Work request:
Repeat nothing but the lines below running from the one containing "Task: Open the EURJPY.pro" to the one containing "Viewport: 1280px width, 800px height.". Keep both end lines.

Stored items
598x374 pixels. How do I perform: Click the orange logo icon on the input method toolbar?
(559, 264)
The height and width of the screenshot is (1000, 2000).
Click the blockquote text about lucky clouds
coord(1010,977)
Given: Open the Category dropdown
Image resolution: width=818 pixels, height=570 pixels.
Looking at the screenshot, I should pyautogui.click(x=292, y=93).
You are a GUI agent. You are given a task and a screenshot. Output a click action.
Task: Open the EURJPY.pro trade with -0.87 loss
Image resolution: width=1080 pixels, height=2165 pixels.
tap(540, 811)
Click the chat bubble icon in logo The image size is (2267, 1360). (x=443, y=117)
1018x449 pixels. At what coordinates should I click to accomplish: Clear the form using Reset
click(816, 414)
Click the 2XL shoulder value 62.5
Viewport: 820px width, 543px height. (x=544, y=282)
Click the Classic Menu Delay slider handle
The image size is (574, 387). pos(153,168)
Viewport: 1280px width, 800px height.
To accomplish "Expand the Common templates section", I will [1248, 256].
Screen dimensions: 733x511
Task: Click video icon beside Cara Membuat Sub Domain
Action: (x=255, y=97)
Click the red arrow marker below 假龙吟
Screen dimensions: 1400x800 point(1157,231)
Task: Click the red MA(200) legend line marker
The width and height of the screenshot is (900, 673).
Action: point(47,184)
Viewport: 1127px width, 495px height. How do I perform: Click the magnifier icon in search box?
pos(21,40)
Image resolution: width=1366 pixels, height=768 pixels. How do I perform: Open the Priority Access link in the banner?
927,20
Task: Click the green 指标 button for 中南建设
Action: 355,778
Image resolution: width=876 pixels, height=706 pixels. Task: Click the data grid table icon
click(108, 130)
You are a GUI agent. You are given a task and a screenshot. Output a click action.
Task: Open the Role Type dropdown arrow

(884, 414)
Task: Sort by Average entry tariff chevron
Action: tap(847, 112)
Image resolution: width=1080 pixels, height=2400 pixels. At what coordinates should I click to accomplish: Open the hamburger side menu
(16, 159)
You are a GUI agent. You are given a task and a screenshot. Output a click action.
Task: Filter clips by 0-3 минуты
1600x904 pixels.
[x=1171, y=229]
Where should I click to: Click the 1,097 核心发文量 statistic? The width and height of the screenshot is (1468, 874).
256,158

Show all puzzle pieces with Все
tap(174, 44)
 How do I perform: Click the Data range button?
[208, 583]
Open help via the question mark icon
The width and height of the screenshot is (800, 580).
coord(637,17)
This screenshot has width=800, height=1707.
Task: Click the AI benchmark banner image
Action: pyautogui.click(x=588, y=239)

Exercise output:
Task: Open the EURJPY.pro trade with -0.87 loss
Image resolution: width=1080 pixels, height=2165 pixels.
tap(540, 811)
Click the chat bubble icon in logo The image size is (2267, 1360). (x=443, y=117)
1018x449 pixels. At what coordinates should I click to accomplish: Clear the form using Reset
click(816, 414)
Click the 2XL shoulder value 62.5
Viewport: 820px width, 543px height. (x=544, y=282)
Click the Classic Menu Delay slider handle
The image size is (574, 387). pos(153,168)
Viewport: 1280px width, 800px height.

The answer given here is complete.